>>6110978I've tried to use the real timeline as far as possible, as I will for most weapon systems that actually exist rather than having been cancelled after the Cold War, but honestly trying to follow the development of US cruise missiles has given me a headache. As in, I've literally gone crawling through congressional budgetary reports to make sure I'm understanding the timelines right to figure out which services got which variants when and on what platforms, and I'm still not sure I have it all straight.
As far as I can reliably answer, the AGM-84H/K SLAM-ER would be the and most advanced longest-ranged anti-ship cruise missile available to Enterprise ca. her final deployment in 2012. The AGM-158A JASSM was Air Force-only until later. The anti-ship RGM-109B TASM was withdrawn from service in 1994, as its utility was rather limited and not really huge improvement over existing AShMs, as the primary limitations of any anti-ship weapon are the sensory capabilities of the launch platform and not the weapon itself.
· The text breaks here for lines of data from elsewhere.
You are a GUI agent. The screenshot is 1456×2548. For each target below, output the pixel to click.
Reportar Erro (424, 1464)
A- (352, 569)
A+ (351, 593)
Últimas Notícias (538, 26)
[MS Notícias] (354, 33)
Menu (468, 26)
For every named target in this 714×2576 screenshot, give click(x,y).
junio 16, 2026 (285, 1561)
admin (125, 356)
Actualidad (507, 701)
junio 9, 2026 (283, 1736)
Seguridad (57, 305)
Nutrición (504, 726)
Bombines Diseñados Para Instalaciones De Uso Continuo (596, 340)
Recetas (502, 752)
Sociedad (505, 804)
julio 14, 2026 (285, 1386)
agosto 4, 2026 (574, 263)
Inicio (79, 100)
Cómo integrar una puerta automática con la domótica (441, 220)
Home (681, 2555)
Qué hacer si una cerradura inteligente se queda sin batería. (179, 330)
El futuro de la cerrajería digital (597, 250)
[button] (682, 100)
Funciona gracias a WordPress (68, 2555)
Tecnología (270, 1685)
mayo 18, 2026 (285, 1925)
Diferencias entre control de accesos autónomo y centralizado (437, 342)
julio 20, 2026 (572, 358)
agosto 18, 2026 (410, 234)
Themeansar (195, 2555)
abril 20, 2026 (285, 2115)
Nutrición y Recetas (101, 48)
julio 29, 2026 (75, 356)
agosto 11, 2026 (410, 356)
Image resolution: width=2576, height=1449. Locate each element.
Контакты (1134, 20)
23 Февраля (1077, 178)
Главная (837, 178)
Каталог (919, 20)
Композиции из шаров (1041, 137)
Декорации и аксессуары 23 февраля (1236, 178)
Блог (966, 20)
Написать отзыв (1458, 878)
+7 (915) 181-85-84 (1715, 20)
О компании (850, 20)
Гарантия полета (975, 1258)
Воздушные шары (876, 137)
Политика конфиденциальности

That's part of why Chinese anti-ship ballistic missiles aren't quite as bad a threat as they're made out to be, just as Soviet supersonic anti-ship missiles were during the Cold War. Certainly they're dangerous, but you still have to localise and target the enemy fleet first, which against the vastness of the sea is not as easy as it sounds. The PLA's ISR satellite capabilities are what actually make them dangerous, as they have frequent-enough and high-enough-quality satellite coverage for tactical use, which the USSR never did.